Initial solution: SVG
I first attempted using SVG output. For my figures,
svglite provided the smallest
file size (100 Kb vs. 300 Kb) compared to
grDevices::svg()
and
gridSVG.
This is likely because svglite does not encode text as polygons.
However, 100 Kb per image was still too large. As my examples included
scatterplots with many data points, further reducing the vector-based SVG file
size would require significantly reducing the number of data points in the examples.
Consequently, I did not take this approach.
Final solution: optimize PNG output with pngquant + ragg
Eventually, I came back to optimizing PNG outputs. I discovered that
the ragg_png()
device in the ragg package
produced the smallest PNG outputs, approximately 120 Kb per image.
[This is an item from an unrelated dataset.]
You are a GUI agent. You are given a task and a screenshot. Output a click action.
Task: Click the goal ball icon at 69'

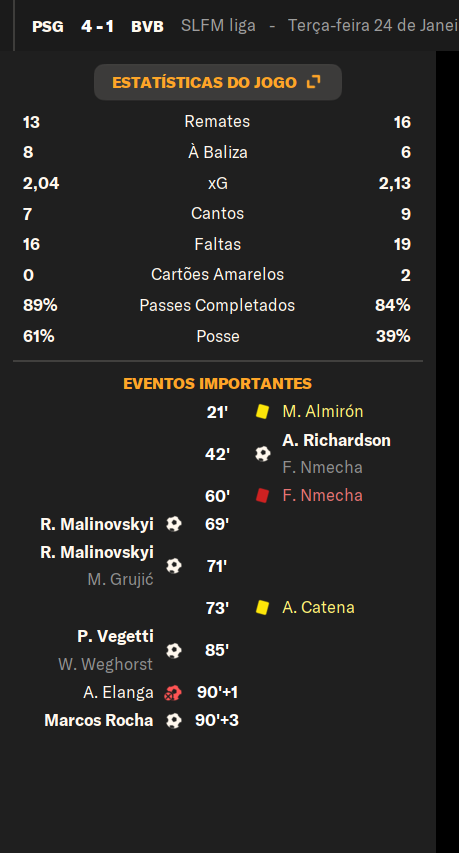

By using pngquant for lossy compression,
I was able to reduce the size further to around 30 Kb per image.
My knitr chunk options are
(please note that these might require tuning for your use case):
knitr::knit_hooks$set(pngquant = knitr::hook_pngquant)
knitr::opts_chunk$set(
dev = "ragg_png",
dpi = 72,
fig.retina = 2,
fig.width = 10.6667,
fig.height = 3.3334,
fig.align = "center",
out.width = "100%",
pngquant = "--speed=1 --quality=50"
)
Some technical explanations on why this works:
- Since CRAN does not re-do
R CMD build
nor re-render vignettes and will reuse the built vignettes in the uploaded tarball, it’s only necessary to have pngquant installed in the maintainer’s build environment runningR CMD build
. This ensures that the submitted tarball contains minimized images. - Even with the pngquant hook set up, knitr can still render the R Markdown
vignettes normally in environments without pngquant installed, so there
will be no issues on CRAN build machines when they run
R CMD check
on the tarball uploaded by the package maintainer. - The r-lib/actions GitHub Actions workflows do not have pngquant installed.
In these workflows,
R CMD build
is ran first to build a tarball andR CMD check
is used to check it. In this case, there will be a check note about the file and directory sizes. This is ok though because having check notes is still considered as passing for these workflows by default. You can change this default behavior by adjusting theerror-on
option to make it more or less strict. - The output images of
README.Rmd
will not be regenerated on any machines besides the maintainer’s build environment. Regeneration only happens when the file is rendered manually. So they will just work ok.
That’s it. I hope these tips are useful for reducing your R package size without having to remove valuable figures from the documentation.